CHOCOLATE CHUNK BREAD PUDDING
Chocolate Chunk Bread Pudding
- Servings: 2
- 1 3/4 cups (1/2-inch) cubed Hawaiian sweet bread
- 2/3 cup 2% reduced-fat milk
- 2 tablespoons sugar
- 1 1/2 tablespoons unsweetened cocoa
- 1 tablespoon Kahlúa (coffee-flavored liqueur)
- 1/2 teaspoon vanilla extract
- 1 large egg, lightly beaten
- Cooking spray
- 1 ounce semisweet chocolate, coarsely chopped
- 2 tablespoons frozen fat-free whipped topping, thawed
Preheat oven to 350°.
Arrange bread cubes in a single layer on a baking sheet.
Bake at 350° for 5 minutes or until toasted. Remove bread from oven; decrease oven temperature to 325°.

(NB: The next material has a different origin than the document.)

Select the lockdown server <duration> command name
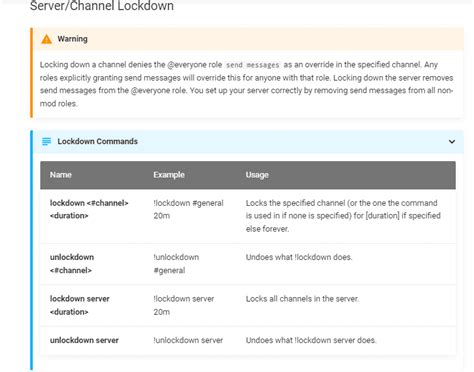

Combine milk and next 5 ingredients (milk through egg) in a medium bowl, stirring well with a whisk.
Add bread, tossing gently to coat.
Cover and chill 30 minutes or up to 4 hours.
Divide half of bread mixture evenly between 2 (6-ounce) ramekins or custard cups coated with cooking spray; sprinkle evenly with half of chocolate.
Divide remaining bread mixture between ramekins; top with remaining chocolate.
Place ramekins in an 8-inch square baking pan; add hot water to pan to a depth of 1 inch.
Bake at 325° for 35 minutes or until set.
Serve each pudding warm with 1 tablespoon whipped topping.
The recipe will make 2 servings, but can be easily doubled.
Most stores carry Kings Hawaiian sweet bread in their bakery sections. Portuguese sweet bread would also work well in this recipe.